Na mesma linha, o European Monitoring Centre for Drug and Drug Addiction (EMCDDA), tem verificado que a crise econômica mundial tem tido pouco impacto sobre o mercado de drogas, como a cocaína. Alguns países europeus têm visto um crescente uso de cocaína/crack e canabinoides sintéticos. De acordo com este órgão europeu, a prevalência do uso de LSD (Dietilamida do Ácido Lisérgico), GHB (Ácido Gama-Hidróxi-Butírico) e Ketamina também aumentou durante o primeiro lockdown em alguns países europeus.
O que leva ao aumento do consumo de drogas na pandemia
Alguns autores têm apontado que a ansiedade, a solidão e o estresse financeiro são os principais disparadores para o consumo de substâncias, principalmente nesta fase. No entanto, é difícil elencar todos os fatores que estão contribuindo para este aumento no uso de substâncias psicoativas. É verdade que, à medida que o estresse aumenta, algumas pessoas demonstram redução no próprio repertório das formas de automanejo e acabam por tomar decisões perniciosas.
Associada a isso, temos a sobrecarga dos sistemas públicos de saúde que acabam por reduzir a capacidade de atendimentos de casos novos. Outrossim, o estigma relacionado com o abuso de cocaína e outras substâncias, por exemplo, dissuade o usuário a buscar ajuda especializada.

(Dados de localização por coordenadas de pixel)
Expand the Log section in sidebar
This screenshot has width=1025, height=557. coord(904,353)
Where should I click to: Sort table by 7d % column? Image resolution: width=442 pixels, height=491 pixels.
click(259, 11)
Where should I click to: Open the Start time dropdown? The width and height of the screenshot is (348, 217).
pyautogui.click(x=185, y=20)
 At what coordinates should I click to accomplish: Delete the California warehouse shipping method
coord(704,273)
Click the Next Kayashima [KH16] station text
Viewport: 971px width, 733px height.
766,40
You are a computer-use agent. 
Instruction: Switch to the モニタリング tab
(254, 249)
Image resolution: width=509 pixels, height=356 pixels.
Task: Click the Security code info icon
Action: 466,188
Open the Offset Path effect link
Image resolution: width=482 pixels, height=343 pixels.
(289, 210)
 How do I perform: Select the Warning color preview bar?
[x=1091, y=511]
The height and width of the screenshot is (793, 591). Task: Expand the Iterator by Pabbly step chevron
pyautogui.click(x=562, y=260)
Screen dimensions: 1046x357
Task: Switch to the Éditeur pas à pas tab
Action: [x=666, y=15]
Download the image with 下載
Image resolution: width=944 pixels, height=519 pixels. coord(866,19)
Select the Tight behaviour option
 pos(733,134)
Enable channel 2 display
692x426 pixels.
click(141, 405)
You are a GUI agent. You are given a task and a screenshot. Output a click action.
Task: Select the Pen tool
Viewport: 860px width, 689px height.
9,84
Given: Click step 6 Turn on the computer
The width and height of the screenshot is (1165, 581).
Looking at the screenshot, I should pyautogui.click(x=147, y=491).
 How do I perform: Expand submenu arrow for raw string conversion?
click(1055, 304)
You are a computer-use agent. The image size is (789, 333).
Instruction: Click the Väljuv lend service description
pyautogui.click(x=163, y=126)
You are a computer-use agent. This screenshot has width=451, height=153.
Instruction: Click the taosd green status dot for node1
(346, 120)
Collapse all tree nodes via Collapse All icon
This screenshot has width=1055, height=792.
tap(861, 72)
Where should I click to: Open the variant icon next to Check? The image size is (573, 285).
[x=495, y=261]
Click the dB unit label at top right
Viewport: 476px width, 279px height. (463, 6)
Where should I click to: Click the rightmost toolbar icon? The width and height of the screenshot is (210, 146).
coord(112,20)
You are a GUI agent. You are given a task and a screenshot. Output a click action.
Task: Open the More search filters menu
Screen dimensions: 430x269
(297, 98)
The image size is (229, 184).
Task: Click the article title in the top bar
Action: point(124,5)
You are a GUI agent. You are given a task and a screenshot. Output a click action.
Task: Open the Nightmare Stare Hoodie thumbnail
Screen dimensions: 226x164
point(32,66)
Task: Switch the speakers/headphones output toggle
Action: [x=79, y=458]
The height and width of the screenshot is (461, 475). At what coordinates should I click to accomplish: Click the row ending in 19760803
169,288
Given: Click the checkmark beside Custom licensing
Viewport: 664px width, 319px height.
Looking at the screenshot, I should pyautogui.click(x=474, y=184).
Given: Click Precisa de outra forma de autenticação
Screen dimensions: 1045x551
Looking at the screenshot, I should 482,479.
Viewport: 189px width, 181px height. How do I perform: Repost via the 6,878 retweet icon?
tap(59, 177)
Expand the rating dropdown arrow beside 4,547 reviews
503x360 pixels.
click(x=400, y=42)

▶ Enunciado:
Reescreva a parte do texto sobre o consumo de drogas na pandemia que vai de "O que leva ao" até "buscar ajuda especializada.", substituindo "sobrecarga" por "saturação". Os itens não têm nenhum papel nesta atividade.

▶ Resposta:
O que leva ao aumento do consumo de drogas na pandemia
Alguns autores têm apontado que a ansiedade, a solidão e o estresse financeiro são os principais disparadores para o consumo de substâncias, principalmente nesta fase. No entanto, é difícil elencar todos os fatores que estão contribuindo para este aumento no uso de substâncias psicoativas. É verdade que, à medida que o estresse aumenta, algumas pessoas demonstram redução no próprio repertório das formas de automanejo e acabam por tomar decisões perniciosas.
Associada a isso, temos a saturação dos sistemas públicos de saúde que acabam por reduzir a capacidade de atendimentos de casos novos. Outrossim, o estigma relacionado com o abuso de cocaína e outras substâncias, por exemplo, dissuade o usuário a buscar ajuda especializada.